On July 10, 1993, our son Tim was born. With these words, “Congratulations-you have a baby boy, and we think he has Down syndrome,” our lives were changed.
Tim has benefited in many ways from multitude of services through infancy to present day. At the magical age of 18, we were faced with the scary and daunting transition to adult services. There is a hard question that is prevalent among many families we know that, when the 18th birthday arrives, is he/she prepared or not for life after high school.
The recommendation given to us was placement at our “sheltered workshop”, Central Missouri Subcontracting Enterprises (CMSE). Our initial hope for Tim, after 18 years of special education support that included participation in a work transition program, was success in an integrated work environment. Fast forward 3 years and after unsuccessful attempts at integrated employment, our son is THRIVING within the CMSE program and family. Yes, we mean “Family.” Our son did have a chance to “try out” other types of work experiences, and all proved to be too unrealistic, unsafe, very stressful, and not appropriate for him to be “happy, safe, and productive,” the 3 most important goals that every parent wants for their child.
At CMSE, Tim is able to work in an environment that affirms his efforts, challenges him at his level, and is supervised by caring adults. Plus, he is daily working in an environment surrounded by his best friends, many who are on his Special Olympics teams. Tim is proud of his paycheck and is learning the value of money. His paycheck increases with improved productivity.

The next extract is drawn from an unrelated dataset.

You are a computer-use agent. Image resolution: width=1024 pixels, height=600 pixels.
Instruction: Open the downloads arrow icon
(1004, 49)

But what we as parents are most happy about is that Tim’s fine motor skills are improving, as are his ability to sustain focus. CMSE has become Tim’s social connection, a safe place that accepts him, keeps him safe, and continuously guides him in improving work skills. Tim is happy; he is safe; he is surrounded by TRUE life-long friends. CMSE provides a pleasant and clean work environment and the staff genuinely cares about the dignity of all employees.

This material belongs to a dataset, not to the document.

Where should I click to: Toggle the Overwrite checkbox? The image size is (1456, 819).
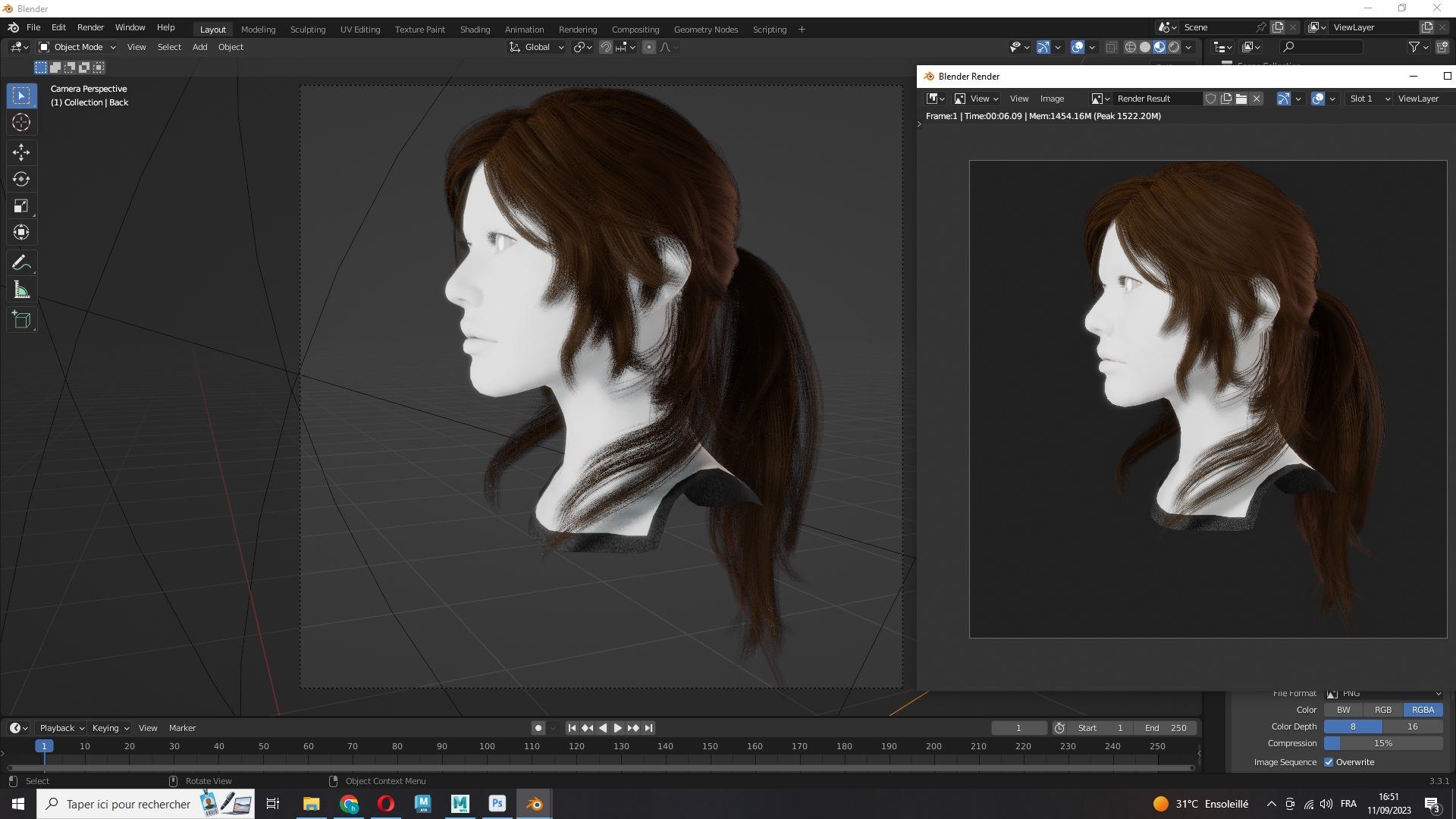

Currently, “sheltered workshops” have become a target of criticism among politicians, advocacy groups, and state agencies who provide monies/subsidies for people with disabilities, etc. From personal experience, CMSE is NECESSARY in the lives of many families. Disability is a spectrum; there is not a “one size fits all” environment that is appropriate for every single person with a disability. We live in a world of choices; we pick and choose to the best of our ability that which enables each of us to be happy, safe, and productive; CMSE FITS my son’s abilities, it gives him dignity, it provides him with the social connection of belonging somewhere, and he is part of something that has meaning to him and to our family.
To claim that “sheltered workshops” are no longer necessary is a mistake; the mistake, however, lies in the belief that “all sheltered workshops are negatively viewed by the disabled population”; they aren’t-they are in use because they benefit certain parts of our human condition; the real tragedy becomes decisions made without the education or knowledge of the effect on the people and their community that these laws are intended to benefit.